*TASK DATA:*
##########

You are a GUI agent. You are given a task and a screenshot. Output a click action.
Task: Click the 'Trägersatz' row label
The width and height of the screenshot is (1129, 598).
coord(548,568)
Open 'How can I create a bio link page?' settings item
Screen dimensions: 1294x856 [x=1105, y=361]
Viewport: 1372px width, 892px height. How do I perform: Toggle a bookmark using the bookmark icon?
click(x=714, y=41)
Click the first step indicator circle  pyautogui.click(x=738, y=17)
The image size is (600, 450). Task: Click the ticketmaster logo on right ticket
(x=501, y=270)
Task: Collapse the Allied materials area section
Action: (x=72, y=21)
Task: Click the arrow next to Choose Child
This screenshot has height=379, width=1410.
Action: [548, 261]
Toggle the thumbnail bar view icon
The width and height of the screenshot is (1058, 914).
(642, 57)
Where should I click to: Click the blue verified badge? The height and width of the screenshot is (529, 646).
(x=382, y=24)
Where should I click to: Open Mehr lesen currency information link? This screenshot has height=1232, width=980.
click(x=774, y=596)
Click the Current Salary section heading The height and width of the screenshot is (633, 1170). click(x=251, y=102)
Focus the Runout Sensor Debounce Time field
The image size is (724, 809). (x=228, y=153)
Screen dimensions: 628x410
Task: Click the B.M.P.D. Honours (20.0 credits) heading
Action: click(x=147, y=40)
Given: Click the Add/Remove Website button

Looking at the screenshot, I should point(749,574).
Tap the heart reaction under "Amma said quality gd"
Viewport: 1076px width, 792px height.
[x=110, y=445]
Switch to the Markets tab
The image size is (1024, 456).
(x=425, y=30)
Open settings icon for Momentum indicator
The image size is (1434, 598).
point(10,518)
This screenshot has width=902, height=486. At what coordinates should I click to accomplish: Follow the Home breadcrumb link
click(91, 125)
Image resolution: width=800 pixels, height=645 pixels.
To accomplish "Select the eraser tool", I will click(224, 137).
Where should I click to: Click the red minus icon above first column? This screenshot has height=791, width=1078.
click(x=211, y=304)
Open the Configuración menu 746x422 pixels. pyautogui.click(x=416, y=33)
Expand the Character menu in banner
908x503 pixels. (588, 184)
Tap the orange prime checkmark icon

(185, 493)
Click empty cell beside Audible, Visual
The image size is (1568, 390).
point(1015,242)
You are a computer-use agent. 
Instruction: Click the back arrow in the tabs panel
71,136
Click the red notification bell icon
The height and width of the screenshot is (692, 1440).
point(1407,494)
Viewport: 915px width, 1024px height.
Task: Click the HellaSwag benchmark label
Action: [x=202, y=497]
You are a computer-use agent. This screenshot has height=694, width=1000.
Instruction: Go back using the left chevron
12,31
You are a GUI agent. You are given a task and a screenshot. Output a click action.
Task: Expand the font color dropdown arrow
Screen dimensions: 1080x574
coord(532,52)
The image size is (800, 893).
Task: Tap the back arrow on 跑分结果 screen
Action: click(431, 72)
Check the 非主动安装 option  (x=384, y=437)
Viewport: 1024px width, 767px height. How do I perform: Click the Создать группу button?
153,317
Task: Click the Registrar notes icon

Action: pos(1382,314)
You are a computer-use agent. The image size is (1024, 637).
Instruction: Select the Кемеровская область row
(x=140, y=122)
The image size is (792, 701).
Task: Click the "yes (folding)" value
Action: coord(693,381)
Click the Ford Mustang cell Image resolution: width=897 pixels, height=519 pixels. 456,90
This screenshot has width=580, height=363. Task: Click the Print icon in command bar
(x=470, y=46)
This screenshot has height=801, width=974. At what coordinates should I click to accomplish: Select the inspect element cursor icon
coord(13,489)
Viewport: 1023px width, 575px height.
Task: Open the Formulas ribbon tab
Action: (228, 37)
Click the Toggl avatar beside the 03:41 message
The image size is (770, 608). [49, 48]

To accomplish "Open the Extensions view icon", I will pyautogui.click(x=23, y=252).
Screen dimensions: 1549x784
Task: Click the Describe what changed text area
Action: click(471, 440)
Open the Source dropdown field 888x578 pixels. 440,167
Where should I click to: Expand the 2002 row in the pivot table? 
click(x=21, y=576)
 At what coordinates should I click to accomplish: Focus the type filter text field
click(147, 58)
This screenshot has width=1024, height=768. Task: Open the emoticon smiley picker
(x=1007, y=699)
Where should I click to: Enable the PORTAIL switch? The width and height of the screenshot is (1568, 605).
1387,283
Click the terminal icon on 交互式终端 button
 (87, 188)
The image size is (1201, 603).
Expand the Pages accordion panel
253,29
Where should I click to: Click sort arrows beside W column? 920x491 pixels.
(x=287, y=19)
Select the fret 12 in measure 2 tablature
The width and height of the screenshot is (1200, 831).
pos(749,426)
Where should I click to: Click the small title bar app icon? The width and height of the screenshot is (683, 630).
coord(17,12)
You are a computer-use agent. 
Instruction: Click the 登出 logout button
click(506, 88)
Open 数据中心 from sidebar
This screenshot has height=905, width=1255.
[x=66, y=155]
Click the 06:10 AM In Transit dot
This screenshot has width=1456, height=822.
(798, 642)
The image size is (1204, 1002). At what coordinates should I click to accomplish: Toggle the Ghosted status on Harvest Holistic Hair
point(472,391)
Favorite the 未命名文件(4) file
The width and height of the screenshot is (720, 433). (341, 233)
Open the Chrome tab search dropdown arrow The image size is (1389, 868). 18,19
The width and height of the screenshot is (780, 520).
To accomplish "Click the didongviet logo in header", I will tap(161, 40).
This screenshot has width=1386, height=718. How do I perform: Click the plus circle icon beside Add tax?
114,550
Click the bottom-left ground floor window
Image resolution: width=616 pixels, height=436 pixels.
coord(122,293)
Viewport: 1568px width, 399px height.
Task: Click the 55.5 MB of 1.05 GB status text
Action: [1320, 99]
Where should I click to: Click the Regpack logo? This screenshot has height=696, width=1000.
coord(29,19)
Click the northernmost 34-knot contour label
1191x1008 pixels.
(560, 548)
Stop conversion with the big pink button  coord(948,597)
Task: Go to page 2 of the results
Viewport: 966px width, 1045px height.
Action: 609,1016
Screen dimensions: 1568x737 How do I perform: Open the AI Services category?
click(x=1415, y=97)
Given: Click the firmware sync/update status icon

##########

*TASK:*
Repeat exactly the lines starting at the line with "Click the terminal icon on 交互式终端 button" and ending with the final line of the entries. Include nothing else.

*EXERCISE SOLUTION:*
Click the terminal icon on 交互式终端 button
 (87, 188)
The image size is (1201, 603).
Expand the Pages accordion panel
253,29
Where should I click to: Click sort arrows beside W column? 920x491 pixels.
(x=287, y=19)
Select the fret 12 in measure 2 tablature
The width and height of the screenshot is (1200, 831).
pos(749,426)
Where should I click to: Click the small title bar app icon? The width and height of the screenshot is (683, 630).
coord(17,12)
You are a computer-use agent. 
Instruction: Click the 登出 logout button
click(506, 88)
Open 数据中心 from sidebar
This screenshot has height=905, width=1255.
[x=66, y=155]
Click the 06:10 AM In Transit dot
This screenshot has width=1456, height=822.
(798, 642)
The image size is (1204, 1002). At what coordinates should I click to accomplish: Toggle the Ghosted status on Harvest Holistic Hair
point(472,391)
Favorite the 未命名文件(4) file
The width and height of the screenshot is (720, 433). (341, 233)
Open the Chrome tab search dropdown arrow The image size is (1389, 868). 18,19
The width and height of the screenshot is (780, 520).
To accomplish "Click the didongviet logo in header", I will tap(161, 40).
This screenshot has width=1386, height=718. How do I perform: Click the plus circle icon beside Add tax?
114,550
Click the bottom-left ground floor window
Image resolution: width=616 pixels, height=436 pixels.
coord(122,293)
Viewport: 1568px width, 399px height.
Task: Click the 55.5 MB of 1.05 GB status text
Action: [1320, 99]
Where should I click to: Click the Regpack logo? This screenshot has height=696, width=1000.
coord(29,19)
Click the northernmost 34-knot contour label
1191x1008 pixels.
(560, 548)
Stop conversion with the big pink button  coord(948,597)
Task: Go to page 2 of the results
Viewport: 966px width, 1045px height.
Action: 609,1016
Screen dimensions: 1568x737 How do I perform: Open the AI Services category?
click(x=1415, y=97)
Given: Click the firmware sync/update status icon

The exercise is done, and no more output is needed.